I am in the situation where I only have 2 nodes to run CB. This means I have to use XDCR replication to make sure both nodes have the same information.

I have XDCR up-and-running, but I notice that it is sort of "lazy". When I put write/read load on the nodes I notice that at some point each CB instance has thousands of pending replications which means the systems are not in sync. After a while it seems to pick up the speed and after 4 to 5 minutes it is in sync.

Unfortunately by that time the data in CB is a mess because updates and delete operations have gone wrong as the application tries to delete a record on CB instance B while it was added to CB instance A and not replicated yet.

I've experimented with the XDCR settings like, xdcrOptimisticReplicationThreshold and xdcrMaxConcurrentReps. It appears to get in sync quicker, but it still takes 4 to 5 minutes and that is way too long.

For my application I need instant replication between 2 CB instances.

Please provide some hints towards a solution.

Best Regards,
Erik

1 Answer

« Back to question.

Erik,

Do you mean that you have only a 1 node cluster on both sides?
what kind of hardware are you running these on? What is your front end workload?
If you want high availability you need to use intra cluster replication. If you have more than 1 nodes, you can set the intra cluster replication to 1 and it will create a replica copy for you. You can manually failover a node to promote the replicas to active.

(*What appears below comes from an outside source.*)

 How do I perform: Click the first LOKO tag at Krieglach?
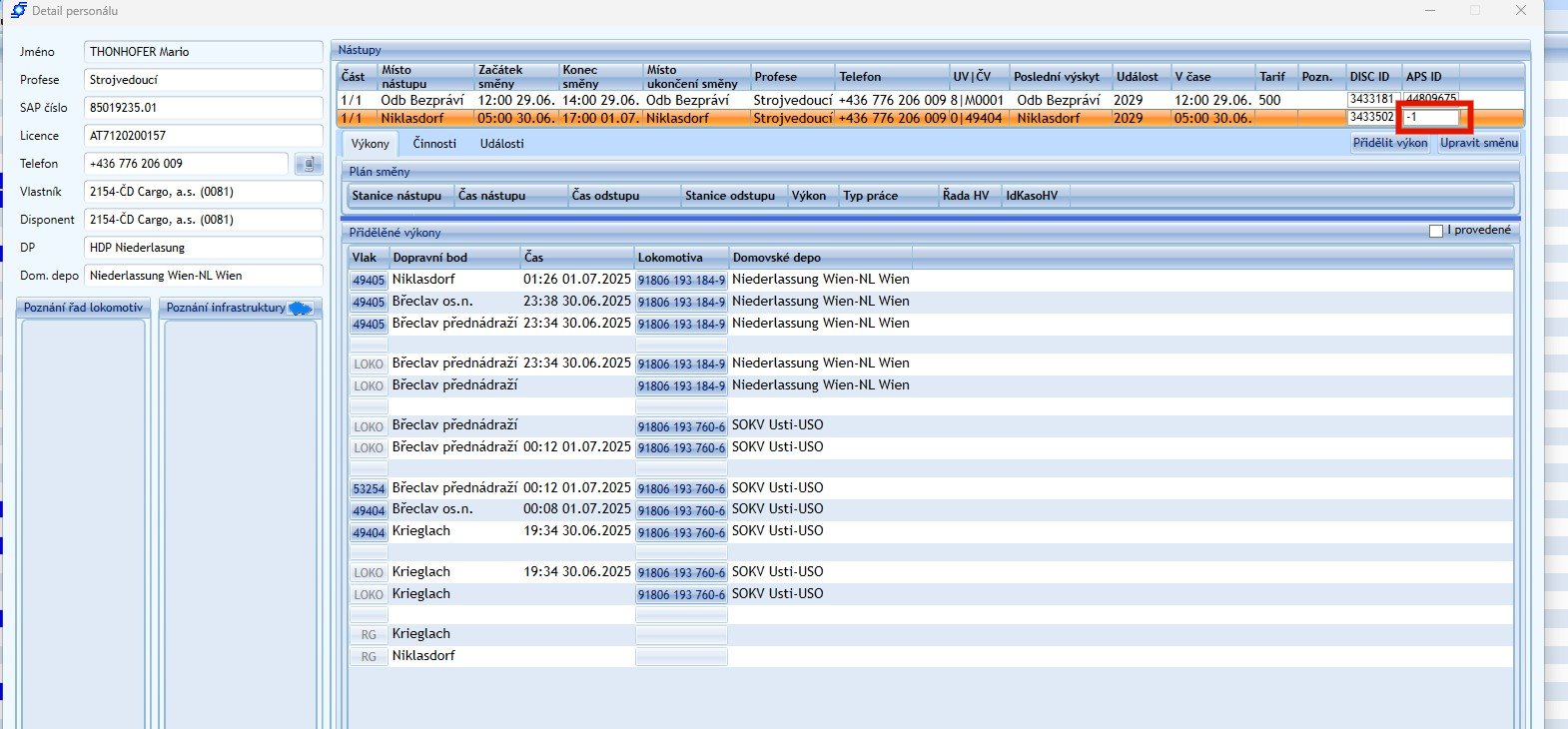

If you are looking for disaster recovery, you can use XDCR, but XDCR is a heavier operation and requires a minimum of 3 nodes. It works on a per partition basis and by default has 32 streams it uses. These streams round robin across the 1024 vBuckets. It is uses data that is persisted to disk, meaning that you have to wait for data to persist to disk and it will then get picked up by the XDCR engine.

XDCR can be done in seconds if not milliseconds depending on various factors. Hope this helps explain how XDCR works.

Dipti,
XCDR requiring 3 nodes seems a bit strange.
In earlier posts, users were recommended to do use 2 single-nodes with XDCR between them over a dual-node cluster with replication. The reason for that was that such a dual node cluster does not seem to give access to the replicated documents of a failed server. E.g.:
http://www.couchbase.com/forums/thread/if-one-two-nodes-goes-down-then-a...

Also in our (=Erik's) case, two nodes are sufficient for capacity and performance. And it should also be sufficient for redundancy. How can we ensure fast replication, plus availability of all data when one node goes down?